New bifunctional, bispecific nanobodies scaffold helps with small protein imaging
Researchers at the Rosalind Franklin Institute, University of Oxford, and Diamond Light Source have combined their expertise to create new scaffolding molecules to allow the electron microscopy imaging of small proteins (below 50 kDa). Using this method the team have solved the smallest protein structure to date by cryoEM, that of hen egg white lysozyme, which is just 14 kDa.
The ability to image these small proteins is important, as proteins of this size range make up about 74% of protein-coding genes in humans, many of them playing important roles in how cells function and in disease.
In recent years, single-particle cryoEM has become a mainstream method for determining protein structures. One of the technique’s main advantages is the ability to show the molecular details of structures in a near native state.
Despite the growing popularity of cryoEM as a technique, it is still challenging to image small proteins using it. One of the major problems is the low signal-to-noise ratio of these small particles, which leads to difficulty during data processing with particle picking and alignment, and ultimately historically leading to low resolution reconstructions. The new method described overcomes these data processing challenges by bonding the small proteins to the ends of bifunctional, bispecific nanobodies, which increases apparent size and gives them a distinct geometry.
Dimitrios Mamalis, a joint PhD student between at the University of Oxford and the Franklin, explains how this work got started, “It started as a Friday afternoon experiment, which means that it wasn’t the main focus of our research at the time, but it has ended up in a great result.

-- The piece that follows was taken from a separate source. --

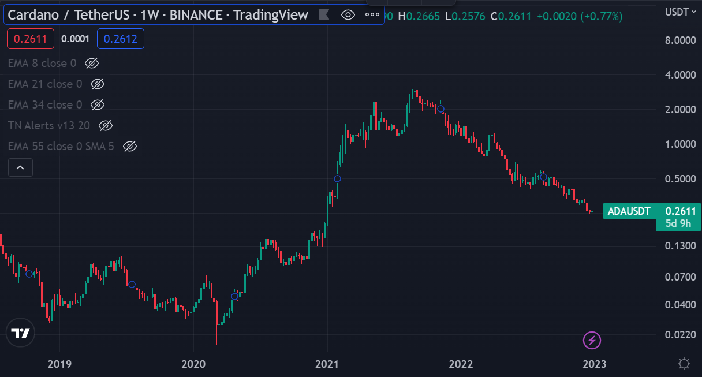The width and height of the screenshot is (702, 377).
Task: Open chart settings gear icon
Action: [x=684, y=364]
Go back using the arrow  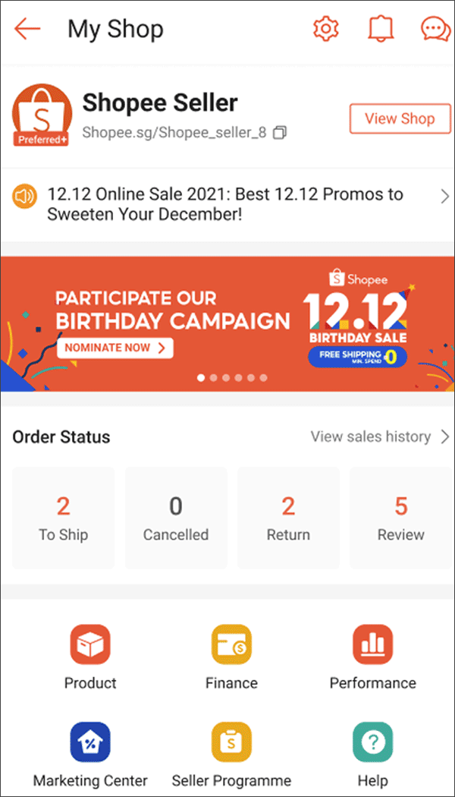pyautogui.click(x=27, y=29)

“Mingda [Ye] was originally working on Gembodies for crystallography and then we wondered if we could transfer this method to cryoEM if we could conjugate the Gembodies in solution. This was when I started to find the method and optimise the reactions and conditions, linking up with Gangshun [Yi] to get the structures solved.”
“This idea was initiated when solving sub-50kDa protein structures by cryo-EM was almost impossible. To break this barrier, many world-class scientists in different fields have combined forces and it is a great honour to work with them to bring this game-changing tool into reality!” adds Mingda Ye, postdoctoral scientist at the University of Oxford.
One of the big advantages of this method over other similar methods is its modularity and that it does not require specific optimisation to attach different proteins.
Another advantage of the technique is that the complexes can be heterodimeric, meaning that the structure of two molecules can be determined at the same time. The two proteins attached to the scaffold can also be different sizes.
Professor Ben Davis, Science Director at the Franklin, and paper co-author said, “This was a wonderful, organic collaboration between our various groups that grew out an analogy between the kinetic control that crystallisation affords as a ‘trap’ of protein-protein interfaces and the potential to use kinetically-controlled covalent bond formation in solution in a parallel manner to chemically ‘trap’. As Dimitri notes, it was a wonderfully clear hypothesis that worked strikingly well – the efficiency for such a sidechain-to-sidechain conjugation is notable and highlights the bias that the interface has to assemble and so enable trapping. It seems that this could be a very pragmatic use of protein conjugation.”